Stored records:
'''

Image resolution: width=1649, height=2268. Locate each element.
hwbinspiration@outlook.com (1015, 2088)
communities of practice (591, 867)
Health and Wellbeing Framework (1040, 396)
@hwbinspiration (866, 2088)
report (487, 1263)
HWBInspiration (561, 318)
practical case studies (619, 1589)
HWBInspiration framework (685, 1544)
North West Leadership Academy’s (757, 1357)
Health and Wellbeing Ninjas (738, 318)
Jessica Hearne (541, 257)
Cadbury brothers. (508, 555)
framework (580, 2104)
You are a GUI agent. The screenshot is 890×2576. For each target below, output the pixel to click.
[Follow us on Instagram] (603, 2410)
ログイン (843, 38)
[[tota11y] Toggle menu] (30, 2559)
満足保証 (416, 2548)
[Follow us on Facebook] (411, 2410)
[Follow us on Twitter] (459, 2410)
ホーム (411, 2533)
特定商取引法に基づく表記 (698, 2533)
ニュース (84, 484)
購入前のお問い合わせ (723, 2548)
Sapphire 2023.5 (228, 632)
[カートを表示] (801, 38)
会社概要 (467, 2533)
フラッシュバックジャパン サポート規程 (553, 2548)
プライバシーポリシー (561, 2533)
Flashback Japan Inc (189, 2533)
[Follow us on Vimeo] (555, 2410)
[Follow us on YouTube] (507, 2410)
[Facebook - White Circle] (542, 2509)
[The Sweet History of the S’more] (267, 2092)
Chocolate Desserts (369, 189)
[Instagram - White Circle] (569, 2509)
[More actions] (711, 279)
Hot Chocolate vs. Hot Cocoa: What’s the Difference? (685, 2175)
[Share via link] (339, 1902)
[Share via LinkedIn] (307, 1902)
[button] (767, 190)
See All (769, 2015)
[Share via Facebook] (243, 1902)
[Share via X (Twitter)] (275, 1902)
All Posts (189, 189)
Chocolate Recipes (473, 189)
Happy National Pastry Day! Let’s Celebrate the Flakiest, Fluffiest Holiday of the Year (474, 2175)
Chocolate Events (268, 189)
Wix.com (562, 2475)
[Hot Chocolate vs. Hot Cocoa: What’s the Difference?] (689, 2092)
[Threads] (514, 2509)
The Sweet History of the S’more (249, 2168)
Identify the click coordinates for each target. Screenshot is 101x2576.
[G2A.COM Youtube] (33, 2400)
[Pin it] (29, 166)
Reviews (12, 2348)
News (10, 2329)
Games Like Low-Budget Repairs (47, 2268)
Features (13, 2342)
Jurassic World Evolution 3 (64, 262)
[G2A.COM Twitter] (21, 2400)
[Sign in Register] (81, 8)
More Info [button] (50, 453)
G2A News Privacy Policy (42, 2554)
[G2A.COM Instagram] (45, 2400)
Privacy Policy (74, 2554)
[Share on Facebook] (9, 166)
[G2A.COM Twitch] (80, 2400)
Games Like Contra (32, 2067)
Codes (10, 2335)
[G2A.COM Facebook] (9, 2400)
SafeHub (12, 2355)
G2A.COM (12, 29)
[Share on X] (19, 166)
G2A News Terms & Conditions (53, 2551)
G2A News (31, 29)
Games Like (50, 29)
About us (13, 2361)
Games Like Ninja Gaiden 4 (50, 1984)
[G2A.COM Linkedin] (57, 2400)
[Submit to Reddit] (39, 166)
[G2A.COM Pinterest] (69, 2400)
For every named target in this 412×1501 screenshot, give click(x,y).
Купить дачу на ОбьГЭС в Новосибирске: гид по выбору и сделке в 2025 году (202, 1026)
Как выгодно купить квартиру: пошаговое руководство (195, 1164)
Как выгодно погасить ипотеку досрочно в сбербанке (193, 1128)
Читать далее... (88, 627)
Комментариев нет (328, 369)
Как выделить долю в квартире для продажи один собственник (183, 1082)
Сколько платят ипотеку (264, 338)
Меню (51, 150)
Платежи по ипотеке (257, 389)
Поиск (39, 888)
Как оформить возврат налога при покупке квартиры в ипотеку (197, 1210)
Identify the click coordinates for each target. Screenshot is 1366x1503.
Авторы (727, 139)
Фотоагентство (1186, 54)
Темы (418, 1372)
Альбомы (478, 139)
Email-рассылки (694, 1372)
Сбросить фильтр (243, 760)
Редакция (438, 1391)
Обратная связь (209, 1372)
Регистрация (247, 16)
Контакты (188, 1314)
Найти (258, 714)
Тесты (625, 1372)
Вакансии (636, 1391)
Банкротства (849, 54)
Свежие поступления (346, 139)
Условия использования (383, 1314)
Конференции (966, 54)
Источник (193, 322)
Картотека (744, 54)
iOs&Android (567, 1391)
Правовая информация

'''

__TASK BRIEF__:
Give back, exactly as written, the stretch from the line with "[カートを表示] (801, 38)" through the line with "Chocolate Recipes (473, 189)", and no other lines from the records above.

__EXERCISE ANSWER__:
[カートを表示] (801, 38)
会社概要 (467, 2533)
フラッシュバックジャパン サポート規程 (553, 2548)
プライバシーポリシー (561, 2533)
Flashback Japan Inc (189, 2533)
[Follow us on Vimeo] (555, 2410)
[Follow us on YouTube] (507, 2410)
[Facebook - White Circle] (542, 2509)
[The Sweet History of the S’more] (267, 2092)
Chocolate Desserts (369, 189)
[Instagram - White Circle] (569, 2509)
[More actions] (711, 279)
Hot Chocolate vs. Hot Cocoa: What’s the Difference? (685, 2175)
[Share via link] (339, 1902)
[Share via LinkedIn] (307, 1902)
[button] (767, 190)
See All (769, 2015)
[Share via Facebook] (243, 1902)
[Share via X (Twitter)] (275, 1902)
All Posts (189, 189)
Chocolate Recipes (473, 189)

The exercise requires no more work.